• [MATERIAL FOR THIS TASK]

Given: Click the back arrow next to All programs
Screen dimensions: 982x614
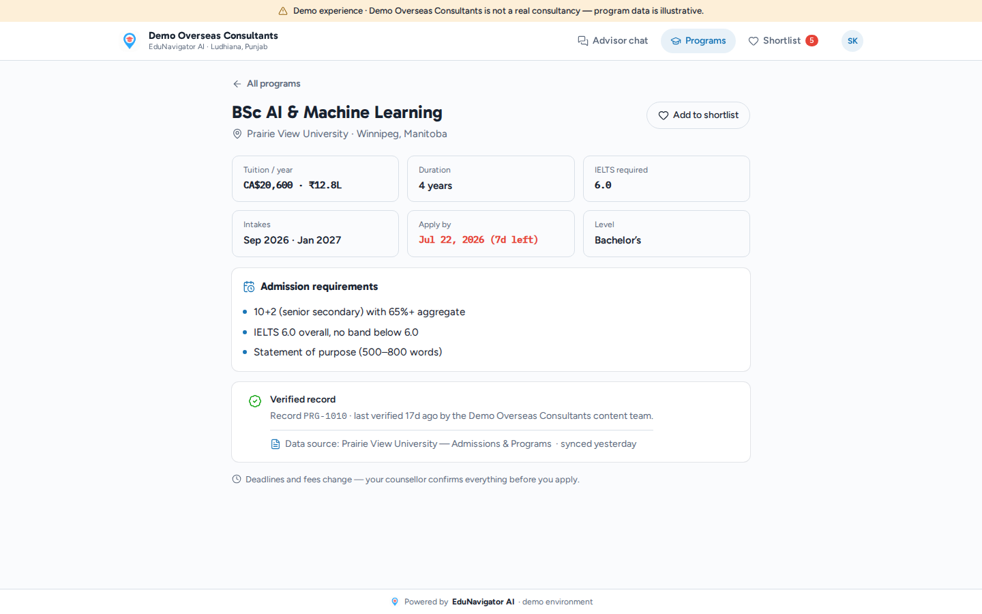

---

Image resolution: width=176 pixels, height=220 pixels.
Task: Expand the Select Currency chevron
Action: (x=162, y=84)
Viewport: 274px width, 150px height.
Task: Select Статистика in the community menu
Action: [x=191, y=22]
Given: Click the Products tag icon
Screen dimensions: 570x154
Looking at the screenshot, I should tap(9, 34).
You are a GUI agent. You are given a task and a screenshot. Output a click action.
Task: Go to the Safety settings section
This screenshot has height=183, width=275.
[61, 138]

* * *

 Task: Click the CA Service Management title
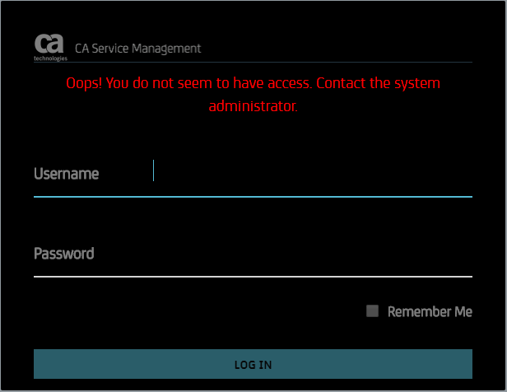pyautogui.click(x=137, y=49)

• [YOUR TASK] Starting at the line above that contains "Given: Click the back", write out each line exactly until the line that contains "Screen dimensions: 982x614" has been written, and stop there.

• [TASK ANSWER]
Given: Click the back arrow next to All programs
Screen dimensions: 982x614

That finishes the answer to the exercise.